Теперь можно точно определить момент, когда «Гегель стал Гегелем»: только тогда, когда он отказался от эстетического/греческого видения органической социальной тотальности Sittlichkeit (которое нашло свое наиболее полное выражение в посмертно опубликованной «Системе нравственности» [1802–1803], тексте, четко указывающем на то, что позднее развилось в «органическое» протофашистское корпоративно-органицистское понятие общества), то есть когда он полностью осознал, что единственный путь к истинной конкретной тотальности состоит в том, что в каждом непосредственном выборе между абстрактной негативностью и конкретным Целым субъект должен выбрать абстрактную негативность. Этот переход наиболее заметен в колебаниях молодого Гегеля в его оценке христианства: Гегель «становится Гегелем», когда он полностью признает подрывной «абстрактно негативный» скандал появления Христа, то есть, когда он отказывается от ностальгической надежды на возращение к новой разновидности греческих нравов в качестве решения проблем современности.

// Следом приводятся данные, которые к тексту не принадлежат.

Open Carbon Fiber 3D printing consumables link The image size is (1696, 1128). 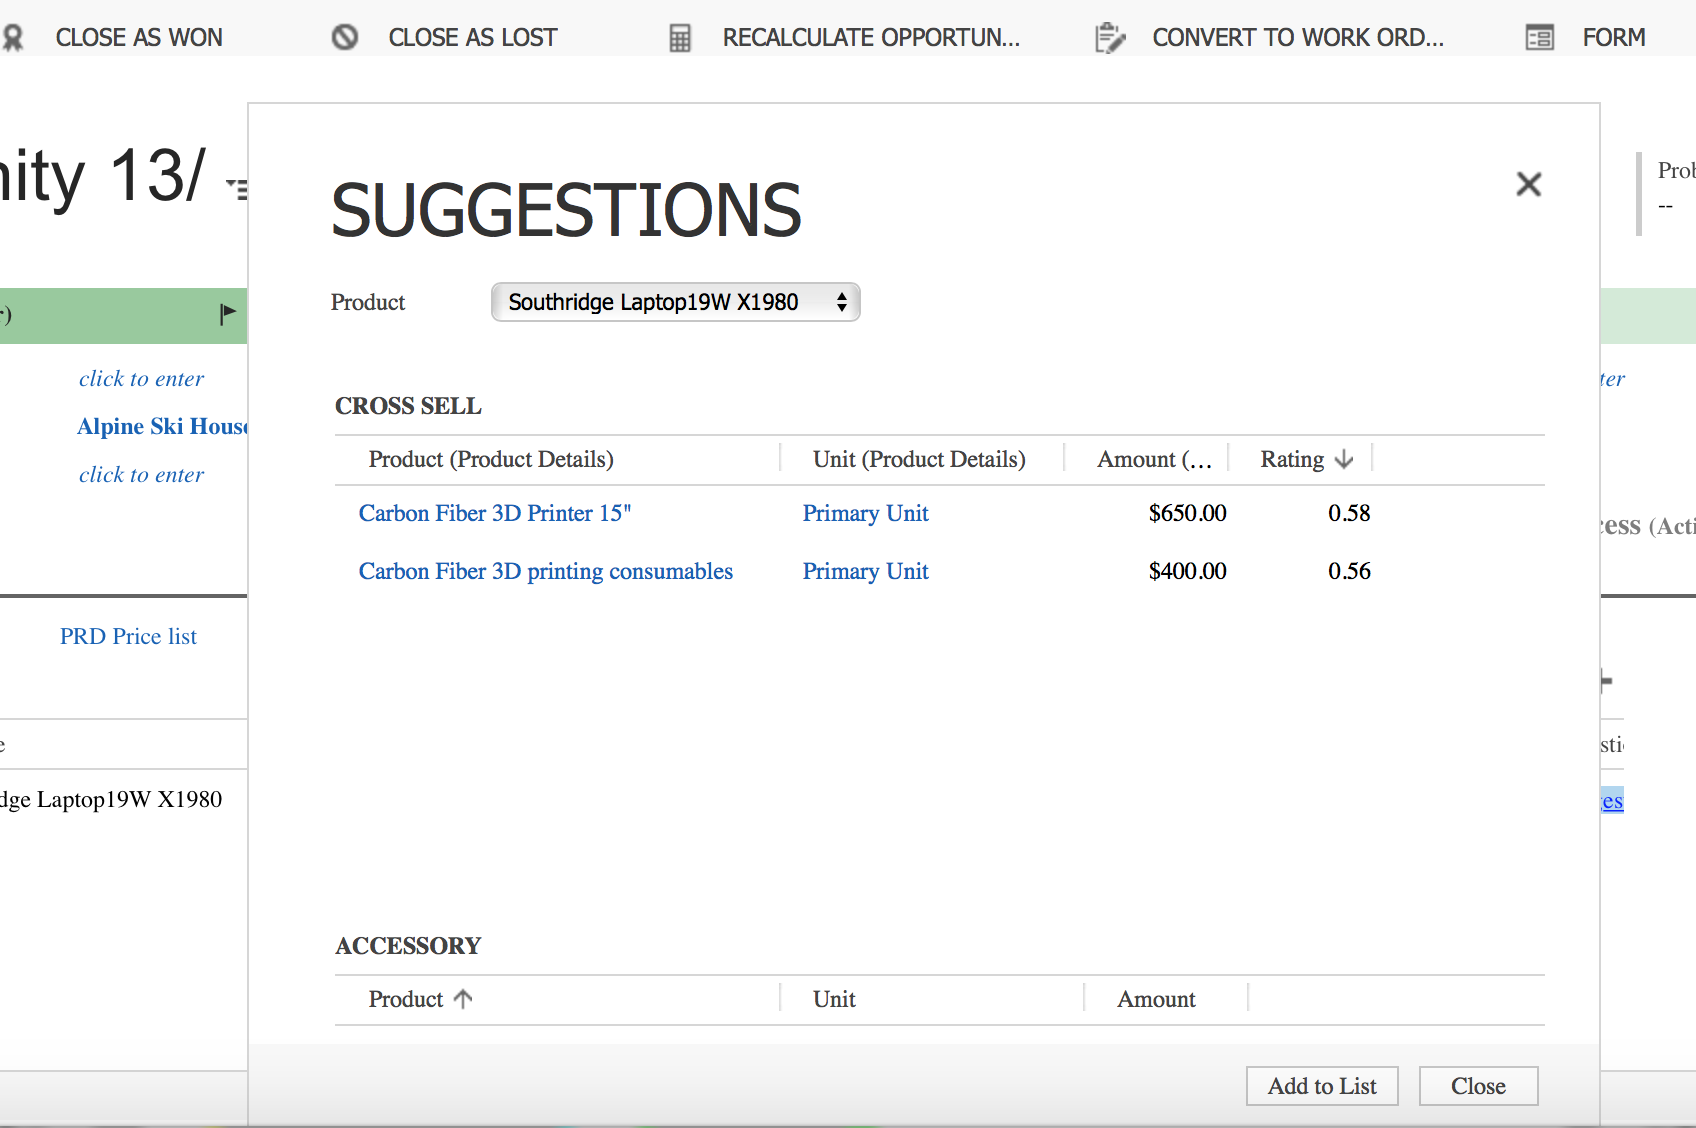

В этом смысле зрелое гегельянское «примирение» остается глубоко двусмысленным: оно означает примирение раскола (заживление раны социального тела), а также примирение с этим расколом как необходимой ценой индивидуальной свободы. В том, что касается политики, возникает соблазн перевернуть стандартный миф молодого «революционного» Гегеля, который в более зрелом возрасте предал свои революционные истоки и стал государственным философом, превозносящим существующий порядок как воплощение Разума, как «реального Бога»: скорее, именно молодой Гегель в своем «революционном» проекте – по крайней мере, с сегодняшней точки зрения – предвосхитил фашистскую «эстетизацию политического», установление нового органического порядка, который отменяет современную индивидуальность; тогда как «Гегель стал Гегелем», упорно настаивая на неизбежности «бесконечного права индивида» – на том, что достижение «конкретной всеобщности» возможно только через полное утверждение «абстрактной негативности».